Tuesday, June 23, 2020

Transition to practice success story: Using machine learning to aid in the fight against cyberattacks

Artificial intelligence and machine learning becoming key technologies in cybersecurity operations

S. Jay Yang, professor at the Rochester Institute of Technology, is a 2019 Trusted CI Fellow and the first 2020 Trusted CI Transition to Practice (TTP) Fellow. His research group has developed several pioneering machine learning, attack modeling, and simulation systems to provide predictive analytics and anticipatory cyber defense. His earlier works included FuSIA, VTAC, ViSAw, F-VLMM, and attack obfuscation modeling.

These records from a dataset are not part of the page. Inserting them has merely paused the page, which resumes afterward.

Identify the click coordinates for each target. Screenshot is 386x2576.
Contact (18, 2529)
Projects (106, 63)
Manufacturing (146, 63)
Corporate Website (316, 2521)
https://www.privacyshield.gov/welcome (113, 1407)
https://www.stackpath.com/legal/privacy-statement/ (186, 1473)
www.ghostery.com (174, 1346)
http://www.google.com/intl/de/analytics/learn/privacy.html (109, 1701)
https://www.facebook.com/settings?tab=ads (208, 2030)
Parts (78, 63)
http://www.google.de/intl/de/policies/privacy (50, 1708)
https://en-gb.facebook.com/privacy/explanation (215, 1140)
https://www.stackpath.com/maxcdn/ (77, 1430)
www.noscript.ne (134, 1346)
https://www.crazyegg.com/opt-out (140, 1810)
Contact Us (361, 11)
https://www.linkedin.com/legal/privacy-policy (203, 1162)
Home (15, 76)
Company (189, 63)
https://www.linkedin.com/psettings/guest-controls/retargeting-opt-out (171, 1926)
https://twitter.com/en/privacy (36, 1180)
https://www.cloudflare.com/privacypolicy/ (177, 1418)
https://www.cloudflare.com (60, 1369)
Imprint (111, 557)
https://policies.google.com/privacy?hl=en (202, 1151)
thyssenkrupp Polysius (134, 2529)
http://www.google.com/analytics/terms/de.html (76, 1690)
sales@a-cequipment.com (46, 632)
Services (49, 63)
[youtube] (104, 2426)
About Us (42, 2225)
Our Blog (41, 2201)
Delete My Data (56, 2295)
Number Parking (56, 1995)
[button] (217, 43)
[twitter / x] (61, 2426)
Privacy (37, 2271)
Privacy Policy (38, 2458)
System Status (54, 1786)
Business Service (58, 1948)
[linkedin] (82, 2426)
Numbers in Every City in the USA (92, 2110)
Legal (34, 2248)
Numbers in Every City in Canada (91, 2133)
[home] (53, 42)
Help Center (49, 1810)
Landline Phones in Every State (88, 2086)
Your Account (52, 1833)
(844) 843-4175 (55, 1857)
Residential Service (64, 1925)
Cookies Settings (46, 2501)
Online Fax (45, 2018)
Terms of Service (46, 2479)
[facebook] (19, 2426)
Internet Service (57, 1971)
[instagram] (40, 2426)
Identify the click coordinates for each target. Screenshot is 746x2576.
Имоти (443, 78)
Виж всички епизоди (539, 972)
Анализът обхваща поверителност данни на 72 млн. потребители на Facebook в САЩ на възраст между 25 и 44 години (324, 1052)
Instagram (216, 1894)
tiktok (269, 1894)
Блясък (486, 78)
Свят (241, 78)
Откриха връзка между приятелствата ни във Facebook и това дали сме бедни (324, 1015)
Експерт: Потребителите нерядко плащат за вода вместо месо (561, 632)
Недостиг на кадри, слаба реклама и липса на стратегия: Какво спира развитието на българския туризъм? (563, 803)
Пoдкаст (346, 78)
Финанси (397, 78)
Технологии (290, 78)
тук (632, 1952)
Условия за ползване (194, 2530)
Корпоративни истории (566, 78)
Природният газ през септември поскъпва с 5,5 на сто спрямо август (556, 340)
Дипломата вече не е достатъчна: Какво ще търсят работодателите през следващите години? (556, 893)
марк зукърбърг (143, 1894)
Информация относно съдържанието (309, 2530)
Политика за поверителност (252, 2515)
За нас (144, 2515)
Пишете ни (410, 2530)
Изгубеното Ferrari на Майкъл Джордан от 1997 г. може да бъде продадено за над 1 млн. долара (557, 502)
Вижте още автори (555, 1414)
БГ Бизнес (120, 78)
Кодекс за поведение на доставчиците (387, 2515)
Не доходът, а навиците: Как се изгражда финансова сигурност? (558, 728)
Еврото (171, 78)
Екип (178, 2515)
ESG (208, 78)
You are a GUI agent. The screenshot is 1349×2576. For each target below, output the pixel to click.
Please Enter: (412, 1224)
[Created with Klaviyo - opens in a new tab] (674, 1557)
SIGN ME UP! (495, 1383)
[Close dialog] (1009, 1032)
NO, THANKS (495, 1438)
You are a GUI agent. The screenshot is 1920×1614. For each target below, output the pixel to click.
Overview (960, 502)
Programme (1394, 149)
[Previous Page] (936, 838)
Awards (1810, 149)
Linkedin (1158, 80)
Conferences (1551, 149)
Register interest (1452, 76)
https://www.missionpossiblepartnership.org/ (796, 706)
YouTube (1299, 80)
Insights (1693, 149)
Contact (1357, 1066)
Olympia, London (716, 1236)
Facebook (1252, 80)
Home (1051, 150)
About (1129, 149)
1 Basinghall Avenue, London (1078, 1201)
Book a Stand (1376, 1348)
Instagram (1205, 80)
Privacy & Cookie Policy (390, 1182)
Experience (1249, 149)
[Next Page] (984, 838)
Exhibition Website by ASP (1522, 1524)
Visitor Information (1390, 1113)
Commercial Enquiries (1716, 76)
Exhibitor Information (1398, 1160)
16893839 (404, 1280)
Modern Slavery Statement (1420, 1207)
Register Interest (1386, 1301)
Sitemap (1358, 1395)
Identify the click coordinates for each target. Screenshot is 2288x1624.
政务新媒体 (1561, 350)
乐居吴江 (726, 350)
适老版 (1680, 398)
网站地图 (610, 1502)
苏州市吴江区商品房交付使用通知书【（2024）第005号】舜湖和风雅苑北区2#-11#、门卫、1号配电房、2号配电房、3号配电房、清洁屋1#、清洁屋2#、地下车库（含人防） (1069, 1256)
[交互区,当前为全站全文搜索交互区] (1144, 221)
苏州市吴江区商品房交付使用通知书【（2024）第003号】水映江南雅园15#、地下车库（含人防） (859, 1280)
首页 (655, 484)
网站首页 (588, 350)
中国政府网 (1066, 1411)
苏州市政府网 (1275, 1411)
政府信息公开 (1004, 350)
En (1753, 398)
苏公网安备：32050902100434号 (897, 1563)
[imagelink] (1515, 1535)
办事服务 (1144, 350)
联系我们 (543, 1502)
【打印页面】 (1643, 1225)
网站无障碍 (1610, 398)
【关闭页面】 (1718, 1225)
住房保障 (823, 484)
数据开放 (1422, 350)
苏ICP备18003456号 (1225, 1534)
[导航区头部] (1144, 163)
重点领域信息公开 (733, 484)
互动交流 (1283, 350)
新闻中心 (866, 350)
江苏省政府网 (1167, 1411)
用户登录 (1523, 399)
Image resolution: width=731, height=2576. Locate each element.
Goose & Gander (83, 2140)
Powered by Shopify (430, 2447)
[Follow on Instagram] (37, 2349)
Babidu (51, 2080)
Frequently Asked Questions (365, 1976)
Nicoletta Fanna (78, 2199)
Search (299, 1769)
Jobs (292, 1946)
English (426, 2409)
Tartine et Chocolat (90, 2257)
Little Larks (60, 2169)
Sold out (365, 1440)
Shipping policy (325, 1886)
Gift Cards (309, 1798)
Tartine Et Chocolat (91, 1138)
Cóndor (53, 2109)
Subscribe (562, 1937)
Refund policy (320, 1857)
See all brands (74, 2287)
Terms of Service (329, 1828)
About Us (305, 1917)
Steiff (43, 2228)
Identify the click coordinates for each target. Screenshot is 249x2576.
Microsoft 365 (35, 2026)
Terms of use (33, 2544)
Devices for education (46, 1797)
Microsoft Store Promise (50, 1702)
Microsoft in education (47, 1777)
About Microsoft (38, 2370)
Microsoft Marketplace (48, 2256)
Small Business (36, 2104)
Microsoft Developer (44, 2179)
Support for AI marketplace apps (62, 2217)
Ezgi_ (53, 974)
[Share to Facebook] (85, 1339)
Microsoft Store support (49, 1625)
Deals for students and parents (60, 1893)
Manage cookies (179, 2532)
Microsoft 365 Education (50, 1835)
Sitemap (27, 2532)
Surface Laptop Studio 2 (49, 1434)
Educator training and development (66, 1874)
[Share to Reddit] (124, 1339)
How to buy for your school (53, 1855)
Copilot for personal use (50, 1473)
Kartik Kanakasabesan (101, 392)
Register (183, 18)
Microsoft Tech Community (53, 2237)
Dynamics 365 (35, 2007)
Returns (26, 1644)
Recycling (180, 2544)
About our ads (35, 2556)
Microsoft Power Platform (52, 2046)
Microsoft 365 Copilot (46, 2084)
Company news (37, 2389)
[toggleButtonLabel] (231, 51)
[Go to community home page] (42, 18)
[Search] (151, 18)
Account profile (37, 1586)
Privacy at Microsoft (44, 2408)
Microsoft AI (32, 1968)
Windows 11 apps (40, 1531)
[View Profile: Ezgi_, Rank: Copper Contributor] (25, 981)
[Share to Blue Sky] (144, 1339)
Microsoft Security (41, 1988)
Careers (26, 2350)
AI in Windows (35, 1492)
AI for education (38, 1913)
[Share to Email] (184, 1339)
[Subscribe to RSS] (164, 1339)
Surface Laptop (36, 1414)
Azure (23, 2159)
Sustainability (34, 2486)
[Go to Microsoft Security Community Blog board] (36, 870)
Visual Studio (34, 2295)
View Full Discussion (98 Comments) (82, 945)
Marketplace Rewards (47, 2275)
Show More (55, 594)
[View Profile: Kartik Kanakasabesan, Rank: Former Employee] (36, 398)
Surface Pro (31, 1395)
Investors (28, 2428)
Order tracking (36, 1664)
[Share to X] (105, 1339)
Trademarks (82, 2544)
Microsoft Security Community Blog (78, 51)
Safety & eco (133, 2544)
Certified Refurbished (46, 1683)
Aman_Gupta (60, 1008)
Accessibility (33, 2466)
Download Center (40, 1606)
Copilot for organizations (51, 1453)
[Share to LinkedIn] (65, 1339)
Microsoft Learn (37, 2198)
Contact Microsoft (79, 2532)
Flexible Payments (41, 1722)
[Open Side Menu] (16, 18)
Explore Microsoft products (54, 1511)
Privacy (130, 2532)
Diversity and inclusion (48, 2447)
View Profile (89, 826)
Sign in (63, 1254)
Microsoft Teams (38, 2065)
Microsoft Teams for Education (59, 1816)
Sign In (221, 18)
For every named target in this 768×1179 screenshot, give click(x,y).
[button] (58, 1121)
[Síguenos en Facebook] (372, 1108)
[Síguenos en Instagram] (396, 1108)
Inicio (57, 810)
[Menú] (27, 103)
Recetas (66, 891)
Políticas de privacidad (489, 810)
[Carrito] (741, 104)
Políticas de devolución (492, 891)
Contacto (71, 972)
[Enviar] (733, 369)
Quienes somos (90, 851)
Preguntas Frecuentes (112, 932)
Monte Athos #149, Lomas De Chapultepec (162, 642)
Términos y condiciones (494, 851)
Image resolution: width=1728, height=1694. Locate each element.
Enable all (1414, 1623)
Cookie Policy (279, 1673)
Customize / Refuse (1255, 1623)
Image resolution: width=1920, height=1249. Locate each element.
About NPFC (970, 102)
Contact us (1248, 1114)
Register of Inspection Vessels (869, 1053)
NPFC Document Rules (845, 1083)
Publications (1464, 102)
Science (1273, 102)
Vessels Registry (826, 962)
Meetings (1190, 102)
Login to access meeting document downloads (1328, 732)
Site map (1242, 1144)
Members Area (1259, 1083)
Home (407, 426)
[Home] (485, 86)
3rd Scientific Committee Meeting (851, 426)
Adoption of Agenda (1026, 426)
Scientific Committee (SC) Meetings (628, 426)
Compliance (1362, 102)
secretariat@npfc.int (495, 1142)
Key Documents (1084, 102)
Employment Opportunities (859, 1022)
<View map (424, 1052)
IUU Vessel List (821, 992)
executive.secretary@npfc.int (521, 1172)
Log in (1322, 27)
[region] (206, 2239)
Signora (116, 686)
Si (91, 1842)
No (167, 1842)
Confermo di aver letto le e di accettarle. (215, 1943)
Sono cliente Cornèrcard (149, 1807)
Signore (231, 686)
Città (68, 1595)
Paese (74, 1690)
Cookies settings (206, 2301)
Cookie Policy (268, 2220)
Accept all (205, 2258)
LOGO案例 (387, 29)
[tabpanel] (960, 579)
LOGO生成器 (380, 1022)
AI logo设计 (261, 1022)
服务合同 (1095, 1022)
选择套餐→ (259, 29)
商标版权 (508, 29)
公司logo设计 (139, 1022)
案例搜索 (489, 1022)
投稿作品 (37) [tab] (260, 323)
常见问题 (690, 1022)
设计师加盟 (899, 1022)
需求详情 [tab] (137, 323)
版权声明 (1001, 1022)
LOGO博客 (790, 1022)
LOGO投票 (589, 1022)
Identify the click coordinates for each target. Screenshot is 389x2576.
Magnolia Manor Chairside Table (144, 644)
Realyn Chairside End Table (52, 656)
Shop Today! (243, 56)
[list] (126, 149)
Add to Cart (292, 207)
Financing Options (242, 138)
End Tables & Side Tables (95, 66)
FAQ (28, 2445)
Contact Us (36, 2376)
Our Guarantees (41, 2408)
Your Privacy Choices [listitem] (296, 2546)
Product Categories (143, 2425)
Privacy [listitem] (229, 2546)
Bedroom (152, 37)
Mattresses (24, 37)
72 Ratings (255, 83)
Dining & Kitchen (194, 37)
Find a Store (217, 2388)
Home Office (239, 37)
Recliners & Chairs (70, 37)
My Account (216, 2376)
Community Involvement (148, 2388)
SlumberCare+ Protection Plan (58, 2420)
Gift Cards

In 2019, the Center for Applied Cybersecurity Research (CACR) and OmniSOC, the security operations center for higher education, began working with Dr. Yang and his team at Rochester Institute of Technology to implement Dr. Yang’s ASSERT research prototype with the OmniSOC. ASSERT is a machine learning system that automatically categorizes attacker behaviors derived from alerts and other information into descriptive models to help a SOC operator more effectively identify related attacker behavior.

“SOC analysts are overwhelmed by intrusion alerts,” said Yang. “By providing a characteristic summary of different groups of alerts, ASSERT can bring SOC analysts’ attention to critical attacks quicker and help them make informed decisions.”

CACR staff are working with OmniSOC engineers and Yang’s team from Rochester Institute of Technology to validate the methodology and test the research prototype for use at OmniSOC for applicability to SOC workflows using data OmniSOC aggregates from IU as the first of these explorations of machine learning approaches.

The team is using a subset of an anonymized parallel feed of (only) IU’s OmniSOC data. This data is pipelined to a prototype deployed on IU’s virtualization infrastructure. The results will be provided to OmniSOC engineers and analysts to determine if the method has utility for OmniSOC’s workflows. This project aims to catalyze further applied AI research for cybersecurity by taking advantage of the size of the security data set aggregated by OmniSOC, the expertise of CACR staff, and the relationships both organizations have within higher-ed security and research communities.

Ryan Kiser is a senior security analyst at the Indiana University Center for Applied Cybersecurity Research and one of the researchers involved in the project. We spoke with Kiser to catch up on how the project got started and where the project stands now.

Trusted CI: How did you learn about Dr. Jay Yang’s work?

Jay was a member of the Trusted CI cybersecurity cohort. The intent of the cohort was to get a group of security researchers together so that we could help make connections with the community that Trusted CI serves -- that is, the higher-ed and research communities and the facilities that are funded by NSF.

Some of Jay’s work is related to machine learning. Jay visited Bloomington to visit IU. It was a good opportunity for us to talk about his research. It seemed like the ability to generate models of attack was potentially applicable to OmniSOC. One of his grad students was working on a series of visualizations and a way for people to interact with the results from ASSERT, and he was able to demonstrate it for us in person.

Trusted CI: Where does the project stand now?

The project happened in phases. We planned to do it that way from the start because we weren't sure from the beginning that this would be something that could provide real value because it's still a research prototype.

We interacted with the researcher early on to find out what they need. We then tried to figure out how we can reduce this data down to reduce the risk of using operational data while still providing the functionality that is needed for the research. We determined a way to anonymize data and got approval from the security and policy offices for the use of the data in the way we proposed. Once we had that approval we could start.

The first phase was to just get a testbed set up and get the prototype deployed into the testbed, then start to get the right data from OmniSOC into the prototype. That concluded in early January.

We were starting to get results, so we started the second round to see if we can make use of this. Part of that was to develop a set of use cases for OmniSOC.

Another part of the project is that we had an undergraduate student here at IU develop visualizations as part of his capstone project and we set up some additional software to enable us to do that on the testbed. That's the phase of the project that is concluding now.

Suricata is a network monitoring and alerting tool used at IU. We wanted to take a subset of the data that Suricata is generating at IU and use that as the basis for an initial analysis, an exploration. The hope is that ultimately this can be applied more broadly, that we could do something like full network sensor data.

Another tool called Zeek captures a lot more data than Suricata about what is flowing over the network. Our hope is that once the groundwork is laid using the small dataset with Suricata, OmniSOC can start using the much larger volume of data that Zeek captures, hopefully getting much more valuable results out of it.

We have learned a lot throughout this process. One of the biggest takeaways that I have from this is the way in which it is limited. You cannot take a dataset and throw it at a neural network and then have a usable model that you can use to analyze other data. You have to tailor these things to the use case in order to solve a particular problem.

Our goal now is to work with OmniSOC and Jay to come up with a roadmap for OmniSOC and Jay to use to realize this potential. We're going to write up what we found by the end of July and plot a path forward for Jay’s group and OmniSOC to try to bring it into a real production environment.